* **Extract provided**:
## BEGIN

Delicious and easy homemade cherry pie made with fresh cherries, perfect for any occasion.
Prep Time 30 minutes
Cook Time 1 hour
Chilling Time 2 hours
Total Time 3 hours 30 minutes
Course Dessert
Cuisine American
Servings 8 slices
Calories 300 kcal

Equipment

  • Rolling Pin
  • 9-inch pie dish
  • small saucepan
  • Pastry brush
  • Pastry Wheel or Pizza Cutter
  • cooling rack

Ingredients
  

Pie Crust

  • 1 batch Homemade Pie Crust (or All Butter Pie Crust)
  • 4.5 cups fresh cherries halved & quartered, pitted
  • cup granulated sugar
  • ¼ cup cornstarch
  • 1 Tablespoon lemon juice
  • 1 teaspoon pure vanilla extract
  • ¼ teaspoon almond extract
  • 1 Tablespoon cold unsalted butter cut into small cubes
  • 1 large egg beaten with 1 Tablespoon milk for egg wash
  • coarse sugar for sprinkling on crust (optional)

Instructions
 

Preparation

  • Prepare either pie crust recipe through step 5. The pie dough needs to chill in the refrigerator for at least 2 hours before using.
  • In a large bowl, stir the cherries, sugar, cornstarch, lemon juice, vanilla, and almond extract together until thoroughly combined. Cover the filling and place in the refrigerator as you roll out the pie dough (or for up to 24 hours).
  • On a floured work surface, roll out one of the discs of chilled dough (keep the other one in the refrigerator) into a 12-inch circle. Place the dough into a 9-inch pie dish.

## END

* **Supplied material**:
## BEGIN

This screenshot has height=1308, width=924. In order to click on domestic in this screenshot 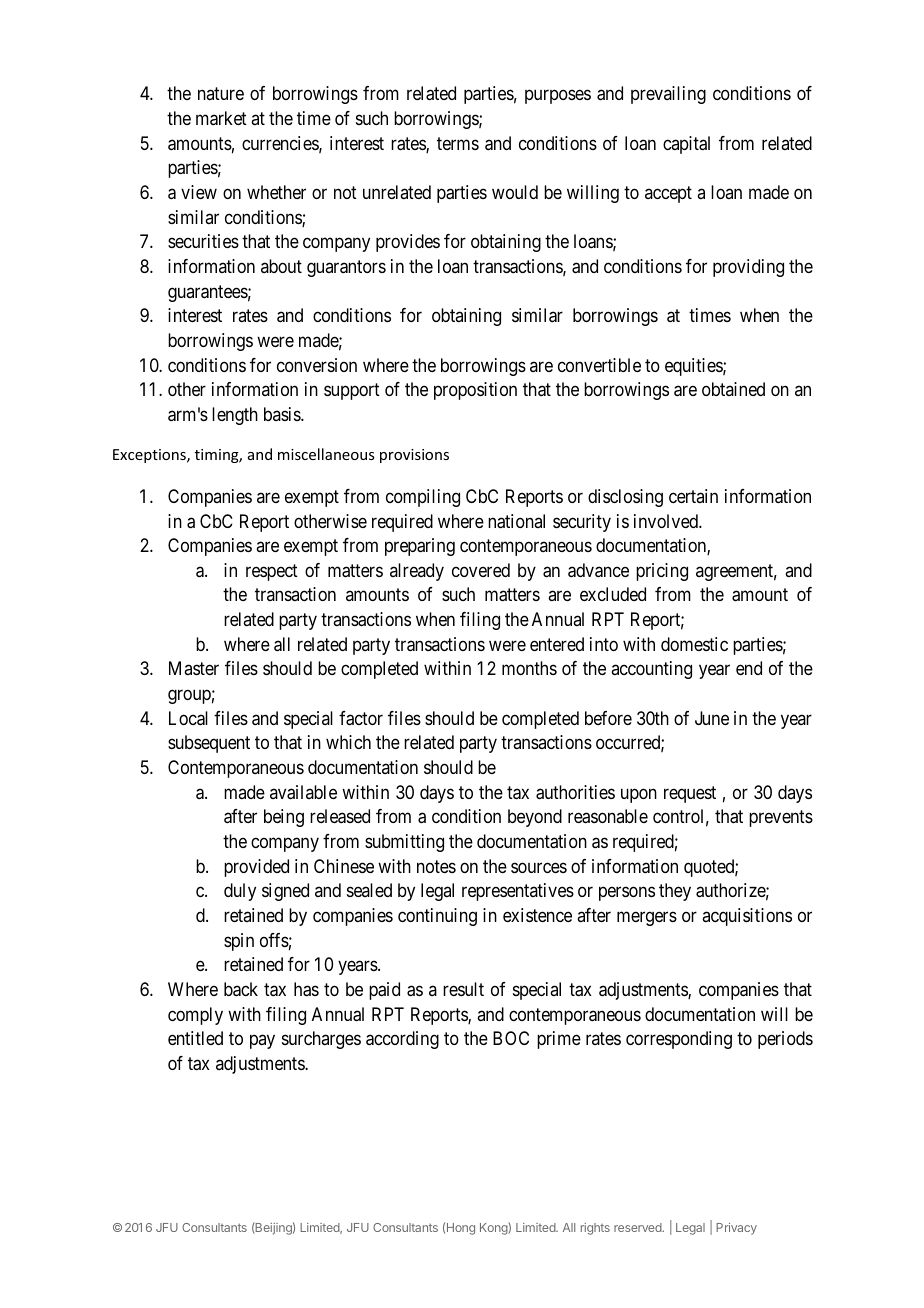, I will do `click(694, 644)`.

## END
## BEGIN

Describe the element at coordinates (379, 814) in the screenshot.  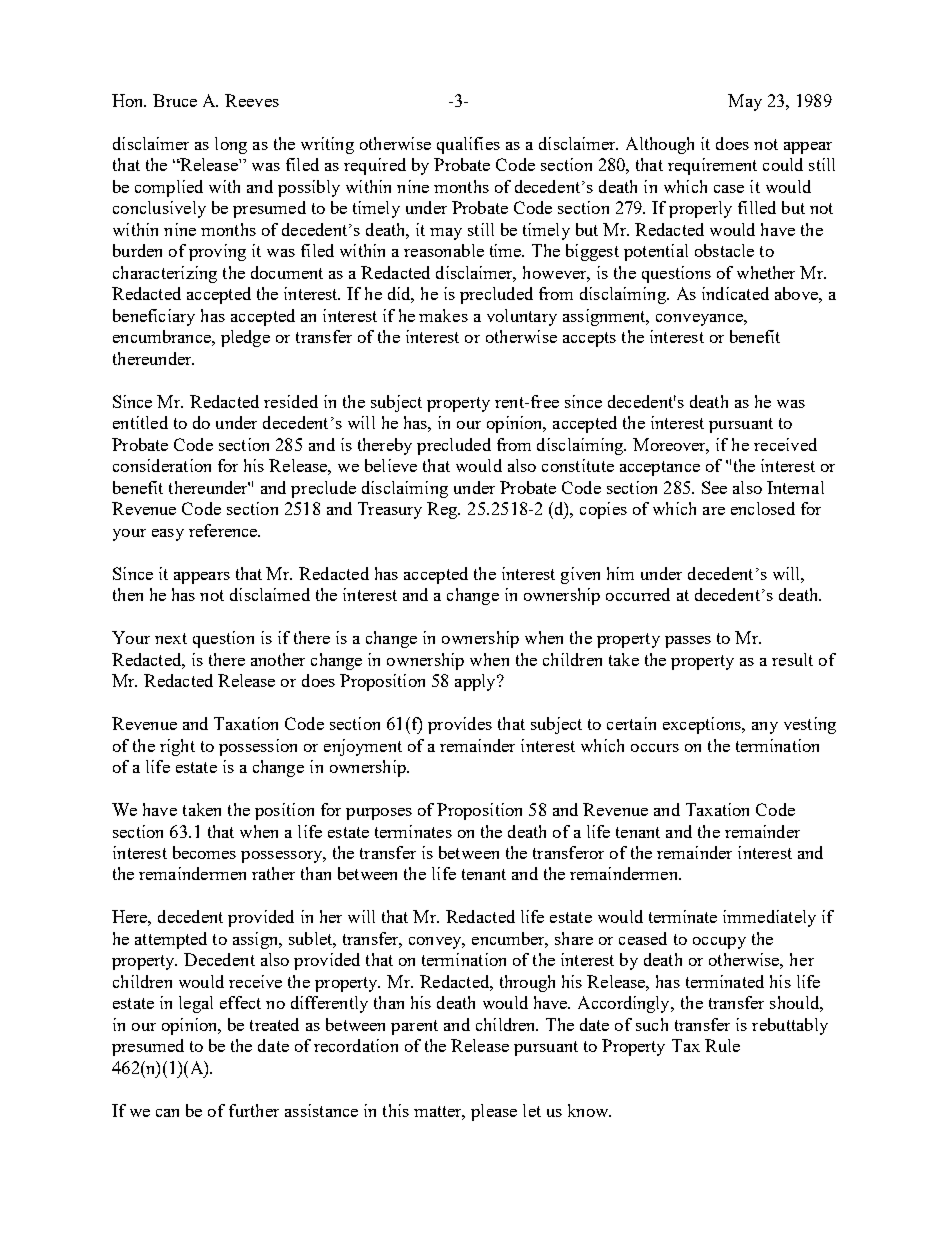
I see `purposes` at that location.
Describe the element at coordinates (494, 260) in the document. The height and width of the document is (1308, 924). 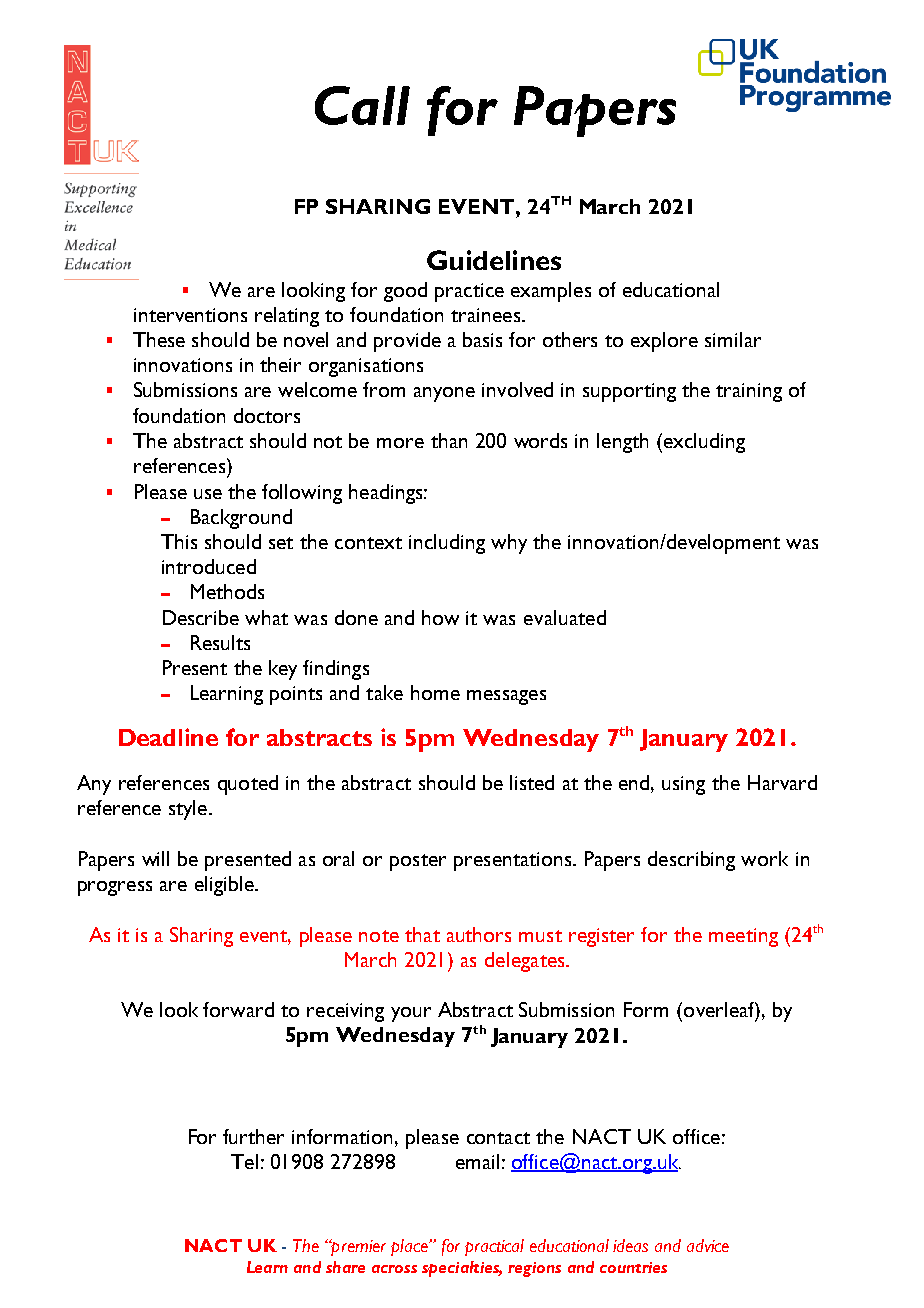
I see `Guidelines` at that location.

## END

* **Short exercise**:
Could you give the cherry pie recipe again, starting at "Preparation" and stopping after "9-inch pie dish.", and swap "refrigerator" for "fridge"? Rely only on the cherry pie recipe for what comes next.

* **Answer for the task**:
Preparation

  • Prepare either pie crust recipe through step 5. The pie dough needs to chill in the fridge for at least 2 hours before using.
  • In a large bowl, stir the cherries, sugar, cornstarch, lemon juice, vanilla, and almond extract together until thoroughly combined. Cover the filling and place in the fridge as you roll out the pie dough (or for up to 24 hours).
  • On a floured work surface, roll out one of the discs of chilled dough (keep the other one in the fridge) into a 12-inch circle. Place the dough into a 9-inch pie dish.